Selected extract
Not that I understood anything that happened (and I read incomprehensible commercial lease provisions for a living). I could only sort of, kinda, figure out what was going on by hitting the blogosphere.

But that lame ending! Basically, three of the four main protagonists survive shootouts in ridiculously unlikely ways only to die by either taking incredibly stupid risks or at the hands of bit characters that appear out of nowhere. Really?

In the film noir world of commercial real estate, with similar mayhem, mystery, sex and violence, we have our own pressure to come up with a satisfactory ending. One way is to keep the show going by having one or more renewal rights to extend the term.

Such renewal rights usually need to be negotiated up front during the term sheet stage, in particular the rental during the renewal term.

To be equitable, the rental should be a “fair market rental” (or, if the tenant has some leverage, some percentage (e.g., 95%) of the fair market rental).

Some landlords will propose extremely one-sided approaches, such as being entitled to propose its version of a fair market rental and, if the tenant does not accept, then being free to rent to third parties as it pleases.

Tenants must insist on an objective methodology when determining their fair market rental.

One of the most effective and equitable approaches is to provide for an arbitration procedure to determine the renewal term rental.

In fact, commercial leasing attorneys and brokers will tell you that a properly drafted arbitration provision is so equitable that it is hardly ever invoked!

That is because most landlords and tenants come to the conclusion that an arbitration proceeding is not worth the time and expense and that realization forces the two parties to negotiate a fair outcome.

Make sure your renewal rent arbitration provision is equitable by covering the following 10 issues:

  • Define “fair market rental”. This should be what a willing lessee would agree to pay and a willing lessor would agree to accept for the renewal premises during the renewal term. Your landlord may try to provide that your rental cannot be less than the “floor” of your then current rental, but this is not fair market and should be resisted.

Complete the following
a – In the lease renewal piece, what four things does the film noir world of commercial real estate have, according to the text?
b – Copy the lease renewal piece from "Such renewal rights" up to and including "as it pleases.".
The material that comes next has nothing to do with the text above.

Extracted information
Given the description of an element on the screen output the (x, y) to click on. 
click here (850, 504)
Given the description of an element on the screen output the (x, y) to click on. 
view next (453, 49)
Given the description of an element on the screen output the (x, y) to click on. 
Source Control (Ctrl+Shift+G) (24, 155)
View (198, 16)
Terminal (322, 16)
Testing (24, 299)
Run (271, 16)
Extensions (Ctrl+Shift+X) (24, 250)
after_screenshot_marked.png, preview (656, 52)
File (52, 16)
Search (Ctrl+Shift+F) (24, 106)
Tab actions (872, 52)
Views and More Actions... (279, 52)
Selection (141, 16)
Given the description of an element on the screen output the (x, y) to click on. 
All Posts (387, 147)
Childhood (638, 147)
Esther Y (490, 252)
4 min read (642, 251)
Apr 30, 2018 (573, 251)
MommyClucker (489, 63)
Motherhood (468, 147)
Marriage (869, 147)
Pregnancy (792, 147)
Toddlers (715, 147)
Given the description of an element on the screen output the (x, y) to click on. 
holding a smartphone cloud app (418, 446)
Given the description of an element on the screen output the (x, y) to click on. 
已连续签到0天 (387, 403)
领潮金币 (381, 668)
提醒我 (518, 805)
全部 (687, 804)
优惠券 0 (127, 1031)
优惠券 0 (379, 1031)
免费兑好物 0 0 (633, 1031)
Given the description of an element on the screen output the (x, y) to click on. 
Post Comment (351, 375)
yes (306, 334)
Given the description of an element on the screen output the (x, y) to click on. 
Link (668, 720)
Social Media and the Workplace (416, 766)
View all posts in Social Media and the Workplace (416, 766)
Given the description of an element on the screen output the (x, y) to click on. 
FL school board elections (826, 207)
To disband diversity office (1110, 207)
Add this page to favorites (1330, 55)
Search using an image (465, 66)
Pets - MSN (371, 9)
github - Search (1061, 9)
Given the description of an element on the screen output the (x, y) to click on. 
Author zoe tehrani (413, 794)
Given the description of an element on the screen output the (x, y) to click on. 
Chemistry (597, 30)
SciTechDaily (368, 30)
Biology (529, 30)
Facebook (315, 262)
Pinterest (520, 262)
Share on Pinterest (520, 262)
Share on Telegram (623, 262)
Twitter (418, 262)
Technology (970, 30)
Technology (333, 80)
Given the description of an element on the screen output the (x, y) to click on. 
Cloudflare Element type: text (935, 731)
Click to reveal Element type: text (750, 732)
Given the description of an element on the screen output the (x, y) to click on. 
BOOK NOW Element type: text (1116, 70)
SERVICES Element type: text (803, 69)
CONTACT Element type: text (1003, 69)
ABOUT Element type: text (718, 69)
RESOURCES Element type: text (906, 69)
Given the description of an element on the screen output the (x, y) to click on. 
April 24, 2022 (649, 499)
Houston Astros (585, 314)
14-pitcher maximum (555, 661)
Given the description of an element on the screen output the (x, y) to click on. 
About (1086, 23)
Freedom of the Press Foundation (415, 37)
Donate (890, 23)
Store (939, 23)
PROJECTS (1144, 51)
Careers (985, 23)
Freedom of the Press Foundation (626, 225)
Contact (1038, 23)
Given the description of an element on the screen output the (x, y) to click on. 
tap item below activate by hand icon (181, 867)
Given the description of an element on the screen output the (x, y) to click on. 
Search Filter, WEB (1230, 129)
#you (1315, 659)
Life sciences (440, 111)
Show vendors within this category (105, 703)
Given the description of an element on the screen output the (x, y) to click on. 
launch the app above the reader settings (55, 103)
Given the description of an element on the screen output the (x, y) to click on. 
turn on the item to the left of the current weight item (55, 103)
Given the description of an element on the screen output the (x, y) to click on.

Responses in order
a – Mayhem, mystery, sex and violence.

b –
Such renewal rights usually need to be negotiated up front during the term sheet stage, in particular the rental during the renewal term.

To be equitable, the rental should be a “fair market rental” (or, if the tenant has some leverage, some percentage (e.g., 95%) of the fair market rental).

Some landlords will propose extremely one-sided approaches, such as being entitled to propose its version of a fair market rental and, if the tenant does not accept, then being free to rent to third parties as it pleases.